# GIVEN TEXT:
Scientific classification
- Kingdom: Animalia
- Phylum: Chordata
- Class: Actinopterygii
- Division: Teleostei
- Order: Scombriformes
- Family: Scombridae
- Tribe: Scombrini
- Genus: Scomber
- Species: S. scombrus
- Binomial name: Scomber scombrus Linnaeus, 1758
- Synonyms: Scomber scomber Linnaeus, 1758 Scomber glauciscus Pallas, 1814 Scomber vernalis Mitchill, 1815 Scomber vulgaris Fleming, 1828 Scomber vulgaris Wood, 1837 Scomber punctatus Couch, 1849 Scomber scriptus Couch, 1863

= Atlantic mackerel =

- Authority: Linnaeus, 1758
- Conservation status: LC
- Synonyms: Scomber scomber Linnaeus, 1758, Scomber glauciscus Pallas, 1814, Scomber vernalis Mitchill, 1815, Scomber vulgaris Fleming, 1828, Scomber vulgaris Wood, 1837, Scomber punctatus Couch, 1849, Scomber scriptus Couch, 1863

Species of fish

The Atlantic mackerel (Scomber scombrus), also known as Boston mackerel, Norwegian mackerel, Scottish mackerel or just mackerel, is a species of mackerel found in the temperate waters of the Mediterranean Sea, the Black Sea, and the northern Atlantic Ocean, where it is extremely common and occurs in huge shoals in the epipelagic zone down to about 200 m. It spends the warmer months close to shore and near the ocean surface, appearing along the coast in spring and departing with the arrival of colder weather in the fall and winter months. During the fall and winter, it migrates out into deeper and more southern water, seeking warmer temperatures.

# GIVEN DATA:
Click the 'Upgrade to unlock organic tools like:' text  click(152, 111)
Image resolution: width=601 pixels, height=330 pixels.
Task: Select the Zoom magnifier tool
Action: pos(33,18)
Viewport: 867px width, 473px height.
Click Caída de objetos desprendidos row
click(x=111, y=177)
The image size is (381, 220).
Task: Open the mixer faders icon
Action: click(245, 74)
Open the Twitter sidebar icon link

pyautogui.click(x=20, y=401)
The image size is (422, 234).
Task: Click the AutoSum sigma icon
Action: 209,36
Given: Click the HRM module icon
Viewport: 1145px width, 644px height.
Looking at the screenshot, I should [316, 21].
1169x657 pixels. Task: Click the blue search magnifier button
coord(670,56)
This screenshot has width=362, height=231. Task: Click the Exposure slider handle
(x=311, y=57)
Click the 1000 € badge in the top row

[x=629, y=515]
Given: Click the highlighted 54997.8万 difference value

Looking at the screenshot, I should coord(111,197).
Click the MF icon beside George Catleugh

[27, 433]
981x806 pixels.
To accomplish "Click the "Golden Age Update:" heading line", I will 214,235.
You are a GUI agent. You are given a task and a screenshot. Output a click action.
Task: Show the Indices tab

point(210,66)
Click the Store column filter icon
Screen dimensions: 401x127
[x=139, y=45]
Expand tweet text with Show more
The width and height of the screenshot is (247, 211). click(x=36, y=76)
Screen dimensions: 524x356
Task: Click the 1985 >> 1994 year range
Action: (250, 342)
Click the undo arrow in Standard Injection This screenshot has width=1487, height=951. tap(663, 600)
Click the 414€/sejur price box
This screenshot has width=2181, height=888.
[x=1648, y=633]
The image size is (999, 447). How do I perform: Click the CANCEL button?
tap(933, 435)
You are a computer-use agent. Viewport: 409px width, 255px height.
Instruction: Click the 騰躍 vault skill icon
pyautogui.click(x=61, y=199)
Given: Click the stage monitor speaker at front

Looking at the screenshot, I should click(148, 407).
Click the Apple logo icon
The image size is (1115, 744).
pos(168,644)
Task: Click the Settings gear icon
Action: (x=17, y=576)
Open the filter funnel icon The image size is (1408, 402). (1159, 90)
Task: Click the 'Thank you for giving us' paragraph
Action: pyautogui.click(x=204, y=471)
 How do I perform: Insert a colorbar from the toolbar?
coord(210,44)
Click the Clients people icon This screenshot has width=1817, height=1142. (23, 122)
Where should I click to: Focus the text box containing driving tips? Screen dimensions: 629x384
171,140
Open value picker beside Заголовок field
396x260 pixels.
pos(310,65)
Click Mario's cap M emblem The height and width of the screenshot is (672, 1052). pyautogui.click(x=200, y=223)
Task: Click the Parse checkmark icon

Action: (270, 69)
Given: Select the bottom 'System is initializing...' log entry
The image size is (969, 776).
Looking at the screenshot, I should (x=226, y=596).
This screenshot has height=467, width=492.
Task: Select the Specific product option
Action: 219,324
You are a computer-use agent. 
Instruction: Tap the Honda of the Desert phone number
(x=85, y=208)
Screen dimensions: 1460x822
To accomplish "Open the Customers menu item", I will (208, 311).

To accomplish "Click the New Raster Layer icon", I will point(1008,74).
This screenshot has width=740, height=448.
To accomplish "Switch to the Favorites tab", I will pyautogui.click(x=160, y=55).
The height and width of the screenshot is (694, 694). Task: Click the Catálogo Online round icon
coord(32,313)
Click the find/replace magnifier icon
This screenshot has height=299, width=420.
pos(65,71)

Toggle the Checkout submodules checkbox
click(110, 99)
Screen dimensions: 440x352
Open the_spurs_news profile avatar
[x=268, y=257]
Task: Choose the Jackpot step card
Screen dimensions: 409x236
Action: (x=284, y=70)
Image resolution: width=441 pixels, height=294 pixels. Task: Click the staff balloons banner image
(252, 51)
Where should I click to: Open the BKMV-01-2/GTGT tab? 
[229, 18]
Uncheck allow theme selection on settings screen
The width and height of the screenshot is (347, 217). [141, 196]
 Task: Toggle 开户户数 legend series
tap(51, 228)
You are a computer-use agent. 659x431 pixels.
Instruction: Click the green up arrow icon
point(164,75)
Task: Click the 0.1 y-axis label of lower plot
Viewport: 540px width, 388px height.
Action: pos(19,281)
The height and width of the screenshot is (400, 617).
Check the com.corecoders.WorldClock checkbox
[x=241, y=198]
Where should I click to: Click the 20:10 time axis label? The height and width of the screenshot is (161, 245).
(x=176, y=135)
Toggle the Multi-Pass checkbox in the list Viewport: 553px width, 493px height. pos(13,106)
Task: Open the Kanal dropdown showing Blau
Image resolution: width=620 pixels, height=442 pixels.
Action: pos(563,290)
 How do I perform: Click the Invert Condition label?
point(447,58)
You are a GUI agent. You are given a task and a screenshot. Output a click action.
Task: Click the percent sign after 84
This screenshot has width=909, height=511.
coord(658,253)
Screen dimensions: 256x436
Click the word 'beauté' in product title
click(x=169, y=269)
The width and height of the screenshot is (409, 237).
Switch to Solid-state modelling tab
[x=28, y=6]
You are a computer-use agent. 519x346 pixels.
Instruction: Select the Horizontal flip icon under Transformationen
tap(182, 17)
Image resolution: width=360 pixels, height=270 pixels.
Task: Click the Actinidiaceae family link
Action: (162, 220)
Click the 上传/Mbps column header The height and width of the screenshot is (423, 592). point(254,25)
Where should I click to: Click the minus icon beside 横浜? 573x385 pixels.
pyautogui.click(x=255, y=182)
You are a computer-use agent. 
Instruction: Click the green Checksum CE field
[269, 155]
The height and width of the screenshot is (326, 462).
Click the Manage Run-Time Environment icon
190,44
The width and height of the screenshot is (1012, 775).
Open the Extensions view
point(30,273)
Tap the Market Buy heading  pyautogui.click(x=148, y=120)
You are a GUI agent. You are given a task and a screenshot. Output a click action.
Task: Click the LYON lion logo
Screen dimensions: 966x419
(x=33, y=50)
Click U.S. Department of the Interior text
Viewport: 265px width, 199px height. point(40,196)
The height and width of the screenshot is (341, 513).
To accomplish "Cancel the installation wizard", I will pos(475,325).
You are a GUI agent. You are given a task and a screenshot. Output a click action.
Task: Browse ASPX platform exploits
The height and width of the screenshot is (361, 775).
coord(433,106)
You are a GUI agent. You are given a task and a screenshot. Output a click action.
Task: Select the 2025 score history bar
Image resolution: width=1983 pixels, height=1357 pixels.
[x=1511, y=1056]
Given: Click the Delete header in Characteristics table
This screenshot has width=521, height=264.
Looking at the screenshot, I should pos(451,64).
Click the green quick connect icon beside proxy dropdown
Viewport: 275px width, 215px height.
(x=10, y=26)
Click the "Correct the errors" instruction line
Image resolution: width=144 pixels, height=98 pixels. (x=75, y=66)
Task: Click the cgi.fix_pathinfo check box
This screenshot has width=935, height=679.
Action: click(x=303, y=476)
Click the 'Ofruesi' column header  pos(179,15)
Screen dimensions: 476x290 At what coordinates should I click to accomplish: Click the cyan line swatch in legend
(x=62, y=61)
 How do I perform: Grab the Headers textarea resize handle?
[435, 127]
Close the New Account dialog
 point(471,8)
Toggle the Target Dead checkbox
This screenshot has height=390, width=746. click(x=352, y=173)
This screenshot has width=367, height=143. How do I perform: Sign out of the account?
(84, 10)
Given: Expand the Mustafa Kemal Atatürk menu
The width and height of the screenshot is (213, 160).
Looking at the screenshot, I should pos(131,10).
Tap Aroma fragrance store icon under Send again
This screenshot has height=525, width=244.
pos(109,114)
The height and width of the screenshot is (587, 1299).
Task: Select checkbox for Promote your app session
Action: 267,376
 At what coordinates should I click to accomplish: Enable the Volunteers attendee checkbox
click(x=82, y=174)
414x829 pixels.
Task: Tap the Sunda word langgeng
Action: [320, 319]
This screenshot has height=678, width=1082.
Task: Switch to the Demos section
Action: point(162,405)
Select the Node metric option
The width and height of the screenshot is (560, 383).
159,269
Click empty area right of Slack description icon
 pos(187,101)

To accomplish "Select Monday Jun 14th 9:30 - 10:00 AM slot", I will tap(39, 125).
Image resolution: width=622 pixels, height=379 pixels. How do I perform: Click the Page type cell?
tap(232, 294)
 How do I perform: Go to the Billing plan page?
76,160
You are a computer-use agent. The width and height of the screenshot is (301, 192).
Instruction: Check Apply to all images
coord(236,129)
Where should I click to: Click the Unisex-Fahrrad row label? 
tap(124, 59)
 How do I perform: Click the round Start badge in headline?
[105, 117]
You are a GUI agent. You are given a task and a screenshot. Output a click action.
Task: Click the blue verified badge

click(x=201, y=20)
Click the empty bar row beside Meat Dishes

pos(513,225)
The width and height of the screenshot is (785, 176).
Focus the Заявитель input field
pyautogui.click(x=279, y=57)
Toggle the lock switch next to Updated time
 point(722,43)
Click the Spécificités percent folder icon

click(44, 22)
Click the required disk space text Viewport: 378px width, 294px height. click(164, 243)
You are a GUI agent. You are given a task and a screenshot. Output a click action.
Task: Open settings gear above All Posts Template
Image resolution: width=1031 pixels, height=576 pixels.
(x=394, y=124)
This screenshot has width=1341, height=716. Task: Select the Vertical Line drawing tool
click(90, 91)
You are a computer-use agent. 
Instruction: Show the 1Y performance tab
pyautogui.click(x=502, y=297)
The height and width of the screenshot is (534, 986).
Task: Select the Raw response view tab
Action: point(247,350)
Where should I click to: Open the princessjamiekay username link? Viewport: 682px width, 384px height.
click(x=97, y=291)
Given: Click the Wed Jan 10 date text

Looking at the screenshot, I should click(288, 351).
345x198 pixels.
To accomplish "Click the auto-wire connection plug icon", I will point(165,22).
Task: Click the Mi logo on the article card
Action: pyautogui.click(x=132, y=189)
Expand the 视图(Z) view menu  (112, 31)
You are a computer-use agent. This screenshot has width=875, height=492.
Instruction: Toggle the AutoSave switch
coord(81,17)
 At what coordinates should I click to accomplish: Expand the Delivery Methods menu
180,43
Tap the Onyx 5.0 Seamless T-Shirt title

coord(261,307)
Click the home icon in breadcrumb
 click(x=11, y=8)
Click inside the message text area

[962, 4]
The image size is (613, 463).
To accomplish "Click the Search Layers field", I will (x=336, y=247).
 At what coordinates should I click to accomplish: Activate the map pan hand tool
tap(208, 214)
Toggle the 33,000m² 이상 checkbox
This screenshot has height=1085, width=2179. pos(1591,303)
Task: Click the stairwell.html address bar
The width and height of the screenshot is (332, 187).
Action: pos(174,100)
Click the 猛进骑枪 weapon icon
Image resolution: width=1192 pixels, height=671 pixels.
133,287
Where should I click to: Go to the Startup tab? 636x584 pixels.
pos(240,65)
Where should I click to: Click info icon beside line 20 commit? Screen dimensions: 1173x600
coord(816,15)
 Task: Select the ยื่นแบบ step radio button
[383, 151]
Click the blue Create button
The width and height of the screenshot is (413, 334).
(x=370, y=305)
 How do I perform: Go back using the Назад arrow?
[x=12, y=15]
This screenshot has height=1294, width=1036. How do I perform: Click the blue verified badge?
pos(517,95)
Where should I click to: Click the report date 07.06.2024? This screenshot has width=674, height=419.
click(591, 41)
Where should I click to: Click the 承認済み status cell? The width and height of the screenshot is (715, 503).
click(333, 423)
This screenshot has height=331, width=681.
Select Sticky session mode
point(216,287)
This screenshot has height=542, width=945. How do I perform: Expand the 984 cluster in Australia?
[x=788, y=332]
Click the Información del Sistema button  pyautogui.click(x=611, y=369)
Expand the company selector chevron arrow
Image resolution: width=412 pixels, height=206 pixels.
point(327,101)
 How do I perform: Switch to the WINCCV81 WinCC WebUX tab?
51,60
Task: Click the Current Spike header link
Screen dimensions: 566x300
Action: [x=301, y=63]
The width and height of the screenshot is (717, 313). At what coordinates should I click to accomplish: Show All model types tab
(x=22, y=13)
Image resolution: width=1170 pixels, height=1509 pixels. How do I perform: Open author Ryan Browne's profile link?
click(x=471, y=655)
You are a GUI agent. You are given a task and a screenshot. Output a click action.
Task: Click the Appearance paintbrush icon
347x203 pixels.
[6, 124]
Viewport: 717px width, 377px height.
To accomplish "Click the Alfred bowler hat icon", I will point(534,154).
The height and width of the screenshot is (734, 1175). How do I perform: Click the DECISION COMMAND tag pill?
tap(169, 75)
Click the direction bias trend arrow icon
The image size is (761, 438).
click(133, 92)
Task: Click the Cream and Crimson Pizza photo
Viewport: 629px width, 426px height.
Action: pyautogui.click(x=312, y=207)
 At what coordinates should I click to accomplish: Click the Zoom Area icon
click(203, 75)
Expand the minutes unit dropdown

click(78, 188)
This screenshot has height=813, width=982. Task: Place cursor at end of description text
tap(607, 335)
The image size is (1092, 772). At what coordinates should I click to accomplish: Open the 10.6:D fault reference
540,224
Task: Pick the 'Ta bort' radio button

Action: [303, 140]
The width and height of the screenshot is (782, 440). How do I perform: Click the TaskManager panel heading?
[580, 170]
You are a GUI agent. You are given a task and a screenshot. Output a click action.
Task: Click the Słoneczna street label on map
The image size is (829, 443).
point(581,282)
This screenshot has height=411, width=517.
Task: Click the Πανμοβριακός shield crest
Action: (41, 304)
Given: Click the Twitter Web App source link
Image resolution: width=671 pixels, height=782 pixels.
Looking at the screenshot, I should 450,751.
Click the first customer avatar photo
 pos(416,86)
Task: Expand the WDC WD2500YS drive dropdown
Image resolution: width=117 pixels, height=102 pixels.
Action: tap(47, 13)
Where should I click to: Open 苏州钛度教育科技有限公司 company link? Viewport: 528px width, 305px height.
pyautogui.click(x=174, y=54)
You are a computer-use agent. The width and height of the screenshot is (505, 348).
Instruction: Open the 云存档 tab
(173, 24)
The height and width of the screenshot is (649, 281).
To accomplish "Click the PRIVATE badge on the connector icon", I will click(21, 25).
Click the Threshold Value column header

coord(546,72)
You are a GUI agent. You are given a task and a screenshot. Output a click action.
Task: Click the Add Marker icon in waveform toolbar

# DIRECTIONS FOR THIS TASK:
Reproduce the Atlantic mackerel text above word for word, from its first line through its final sentence.

# YOUR SOLUTION:
Scientific classification
- Kingdom: Animalia
- Phylum: Chordata
- Class: Actinopterygii
- Division: Teleostei
- Order: Scombriformes
- Family: Scombridae
- Tribe: Scombrini
- Genus: Scomber
- Species: S. scombrus
- Binomial name: Scomber scombrus Linnaeus, 1758
- Synonyms: Scomber scomber Linnaeus, 1758 Scomber glauciscus Pallas, 1814 Scomber vernalis Mitchill, 1815 Scomber vulgaris Fleming, 1828 Scomber vulgaris Wood, 1837 Scomber punctatus Couch, 1849 Scomber scriptus Couch, 1863

= Atlantic mackerel =

- Authority: Linnaeus, 1758
- Conservation status: LC
- Synonyms: Scomber scomber Linnaeus, 1758, Scomber glauciscus Pallas, 1814, Scomber vernalis Mitchill, 1815, Scomber vulgaris Fleming, 1828, Scomber vulgaris Wood, 1837, Scomber punctatus Couch, 1849, Scomber scriptus Couch, 1863

Species of fish

The Atlantic mackerel (Scomber scombrus), also known as Boston mackerel, Norwegian mackerel, Scottish mackerel or just mackerel, is a species of mackerel found in the temperate waters of the Mediterranean Sea, the Black Sea, and the northern Atlantic Ocean, where it is extremely common and occurs in huge shoals in the epipelagic zone down to about 200 m. It spends the warmer months close to shore and near the ocean surface, appearing along the coast in spring and departing with the arrival of colder weather in the fall and winter months. During the fall and winter, it migrates out into deeper and more southern water, seeking warmer temperatures.